22. Tecumseh Shales. A stratum of shales about seventy-five feet in thickness, nearly non-fossiliferous, of fine texture, containing abundant ferruginous concretions and occasional layers of soft shaly sandstone. According to Bennett, these may represent the Kanwaka shales.[[4]]

23. Deer Creek Limestone.[[4]] Three layers of limestone separated by layers of shale. The total thickness of the formation is fifteen to twenty-five feet. The principal stratum is the uppermost, which is from seven to twelve feet thick. Most of the fossils below are collected from this upper layer. It is a massive, light gray limestone, tinged with yellow. The texture often varies much in a short distance, grading into inclusions or banks of blue argillaceous limestone in which the fossils are excellently preserved.
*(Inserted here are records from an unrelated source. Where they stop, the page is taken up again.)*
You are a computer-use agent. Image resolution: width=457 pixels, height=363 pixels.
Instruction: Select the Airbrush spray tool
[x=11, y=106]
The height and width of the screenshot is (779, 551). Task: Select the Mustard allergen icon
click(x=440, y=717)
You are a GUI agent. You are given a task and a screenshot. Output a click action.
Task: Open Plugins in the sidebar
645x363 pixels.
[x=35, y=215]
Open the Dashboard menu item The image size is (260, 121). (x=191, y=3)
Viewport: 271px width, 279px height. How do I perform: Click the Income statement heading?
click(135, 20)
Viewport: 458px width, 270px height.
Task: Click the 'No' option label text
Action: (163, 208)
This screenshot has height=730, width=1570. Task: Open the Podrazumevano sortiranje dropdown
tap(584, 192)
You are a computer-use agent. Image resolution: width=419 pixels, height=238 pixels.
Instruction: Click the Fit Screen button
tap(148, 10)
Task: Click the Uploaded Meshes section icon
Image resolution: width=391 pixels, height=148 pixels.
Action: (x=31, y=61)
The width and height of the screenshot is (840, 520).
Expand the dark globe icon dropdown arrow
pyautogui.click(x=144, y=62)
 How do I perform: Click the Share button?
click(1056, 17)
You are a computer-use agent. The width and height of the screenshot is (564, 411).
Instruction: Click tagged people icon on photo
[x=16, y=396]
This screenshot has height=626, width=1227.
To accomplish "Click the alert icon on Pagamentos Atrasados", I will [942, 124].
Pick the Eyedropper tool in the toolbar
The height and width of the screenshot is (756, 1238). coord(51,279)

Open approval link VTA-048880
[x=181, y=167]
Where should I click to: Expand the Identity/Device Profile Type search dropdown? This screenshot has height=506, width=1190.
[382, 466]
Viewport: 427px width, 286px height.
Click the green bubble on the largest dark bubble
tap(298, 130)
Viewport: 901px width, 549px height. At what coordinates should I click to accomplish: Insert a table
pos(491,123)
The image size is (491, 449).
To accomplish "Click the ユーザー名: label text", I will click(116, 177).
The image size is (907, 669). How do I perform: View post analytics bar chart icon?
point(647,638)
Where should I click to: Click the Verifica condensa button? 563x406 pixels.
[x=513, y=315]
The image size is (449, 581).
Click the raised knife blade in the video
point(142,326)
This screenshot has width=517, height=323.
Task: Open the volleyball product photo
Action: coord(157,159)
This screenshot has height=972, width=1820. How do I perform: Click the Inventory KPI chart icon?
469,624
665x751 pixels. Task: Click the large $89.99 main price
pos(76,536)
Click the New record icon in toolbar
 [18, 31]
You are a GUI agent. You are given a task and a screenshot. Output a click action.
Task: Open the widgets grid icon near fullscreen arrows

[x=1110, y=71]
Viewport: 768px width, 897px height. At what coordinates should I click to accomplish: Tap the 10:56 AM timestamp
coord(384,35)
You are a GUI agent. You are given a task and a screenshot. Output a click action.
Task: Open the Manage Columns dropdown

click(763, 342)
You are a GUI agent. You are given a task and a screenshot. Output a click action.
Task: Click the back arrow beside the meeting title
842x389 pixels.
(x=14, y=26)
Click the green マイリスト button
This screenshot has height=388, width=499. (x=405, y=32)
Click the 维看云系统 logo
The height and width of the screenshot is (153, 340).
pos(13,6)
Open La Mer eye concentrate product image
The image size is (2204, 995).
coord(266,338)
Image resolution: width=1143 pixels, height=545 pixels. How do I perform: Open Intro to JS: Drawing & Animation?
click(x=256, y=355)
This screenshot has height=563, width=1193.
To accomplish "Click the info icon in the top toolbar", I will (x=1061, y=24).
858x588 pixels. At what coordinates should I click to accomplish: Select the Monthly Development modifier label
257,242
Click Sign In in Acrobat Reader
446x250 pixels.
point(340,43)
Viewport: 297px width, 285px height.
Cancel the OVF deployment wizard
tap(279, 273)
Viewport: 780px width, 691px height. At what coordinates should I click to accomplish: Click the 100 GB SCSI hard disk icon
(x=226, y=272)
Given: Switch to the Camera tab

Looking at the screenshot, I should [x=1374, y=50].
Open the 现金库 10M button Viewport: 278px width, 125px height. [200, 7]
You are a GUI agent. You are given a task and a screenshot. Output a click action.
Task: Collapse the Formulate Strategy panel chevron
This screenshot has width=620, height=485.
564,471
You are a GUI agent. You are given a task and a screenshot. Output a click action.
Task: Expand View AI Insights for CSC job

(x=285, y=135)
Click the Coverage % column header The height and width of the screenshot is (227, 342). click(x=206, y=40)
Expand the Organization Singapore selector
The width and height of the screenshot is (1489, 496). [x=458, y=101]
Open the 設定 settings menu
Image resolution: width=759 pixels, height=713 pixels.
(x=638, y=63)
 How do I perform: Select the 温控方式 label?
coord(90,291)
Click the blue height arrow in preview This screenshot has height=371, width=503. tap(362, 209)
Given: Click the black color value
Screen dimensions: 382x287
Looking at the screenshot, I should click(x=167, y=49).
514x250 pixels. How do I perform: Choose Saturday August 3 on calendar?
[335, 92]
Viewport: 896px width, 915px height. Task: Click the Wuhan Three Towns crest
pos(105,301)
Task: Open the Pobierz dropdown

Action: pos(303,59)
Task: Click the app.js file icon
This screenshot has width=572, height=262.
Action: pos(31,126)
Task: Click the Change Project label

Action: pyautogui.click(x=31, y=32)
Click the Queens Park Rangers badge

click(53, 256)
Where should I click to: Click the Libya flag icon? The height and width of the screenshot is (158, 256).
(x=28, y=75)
It is best exposed at Calhoun’s Bluffs, in the cut of the Union Pacific railroad three miles northeast of Topeka.

Fusulina secalica (Say).

Lophophyllum profundum (Milne-Edwards and Haime) Foerste.

Archæocidaris agassizi Hall.

Oligoporus minutus Beede.

Crinoid stems.

Fenestella hexagonalis Rogers?

Fenestella sp.

Pinnatopora pyriformis Rogers.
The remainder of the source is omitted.